Like many scholars of young people's texts and cultures, I expect, I have watched with great interest the protest movements collectively known as Occupy and media coverage of these movements over the past year. From the beginning, whichever event is cited as the beginning, the activists collectively have been represented and addressed as young people. Adbusters, the Vancouver culture-jamming magazine that first posted the call to "#OCCUPYWALLSTREET" on its website in July 2011, implies an audience of young people in its style and content. The playful register of the September-October 2011 issue, with its now-famous centrefold of a ballerina gracefully posed on the rampaging bull used by Wall Street as a metonym for the markets, is one example, as are the pictures of young people used to illustrate the spreads that end the issue: two prepubescent boys with slogans painted on their chests clown for the camera while another boy who has discarded his shirt faces down a line of police in full riot gear in the piece on "World War IV," and a swarm of youthful demonstrators fill the background of the page headlined "Dreaming of Democracy." The mainstream media reports followed the lead of Adbusters. Articles about Occupy are almost invariably accompanied either by high-angle shots of a crowd of mostly young protesters in an urban space or by a series of head-and-shoulder shots of individual occupiers. The 31 October 2011 issue of Maclean's: Canada's National Magazine, for example, uses both of these visual cues: the crowd shot appears on the front cover behind the provocative title, "The Occupy Wall Street Movement Has It All Wrong," while four youthful activists, posed with their placards in front of them, appear at the head of the article.

REQUESTS —
A: Say whether each statement agrees with the passage on Occupy coverage, answering yes or no and quoting the words of the passage that decide it: (i) Adbusters posted its call online in July 2011. (ii) In the 31 October 2011 issue of Maclean's, the crowd shot appears at the head of the article. (iii) The Adbusters centrefold shows a ballerina posed on a bull.
B: Rewrite the paragraph of the passage on Occupy coverage that begins "Like many scholars" as a shorter paragraph that keeps its main facts.

Rows showing where targets appear
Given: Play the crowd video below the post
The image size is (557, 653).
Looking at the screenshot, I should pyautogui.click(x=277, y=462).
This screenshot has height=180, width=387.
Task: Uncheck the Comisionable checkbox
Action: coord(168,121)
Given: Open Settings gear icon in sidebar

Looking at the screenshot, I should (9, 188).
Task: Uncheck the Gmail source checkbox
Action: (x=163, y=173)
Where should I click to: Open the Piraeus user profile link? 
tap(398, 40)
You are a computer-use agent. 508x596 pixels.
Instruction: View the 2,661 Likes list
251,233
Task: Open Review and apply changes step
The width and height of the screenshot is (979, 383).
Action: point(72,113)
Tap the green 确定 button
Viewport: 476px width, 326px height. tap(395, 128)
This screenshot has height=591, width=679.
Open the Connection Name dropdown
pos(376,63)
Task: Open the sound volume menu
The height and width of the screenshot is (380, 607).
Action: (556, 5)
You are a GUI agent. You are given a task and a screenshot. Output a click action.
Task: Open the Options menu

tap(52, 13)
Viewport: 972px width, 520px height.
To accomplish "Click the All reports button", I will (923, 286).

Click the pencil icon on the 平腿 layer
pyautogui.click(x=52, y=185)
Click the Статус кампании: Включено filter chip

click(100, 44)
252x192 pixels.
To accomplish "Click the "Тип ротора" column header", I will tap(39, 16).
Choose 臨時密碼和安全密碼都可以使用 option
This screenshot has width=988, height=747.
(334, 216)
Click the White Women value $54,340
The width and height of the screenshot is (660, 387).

PER-TASK ANSWERS —
A:
(i) Yes: "on its website in July 2011."
(ii) No: "the crowd shot appears on the front cover behind the provocative title."
(iii) Yes: "a ballerina gracefully posed on the rampaging bull."

B: Over the past year, the writer has followed the Occupy movements and how the media covered them, and from the start the activists have been portrayed and addressed as young people. Adbusters, the Vancouver magazine that first posted the "#OCCUPYWALLSTREET" call in July 2011, speaks to a young audience. Its September-October 2011 issue is a clear example, with a playful tone, a centrefold of a ballerina on the Wall Street bull, and photos of boys and youthful demonstrators. Mainstream media followed suit, usually showing either high-angle shots of mostly young crowds or head-and-shoulder shots of individual occupiers. The 31 October 2011 Maclean's used both: a crowd shot on its cover and four youthful activists with placards at the head of its article.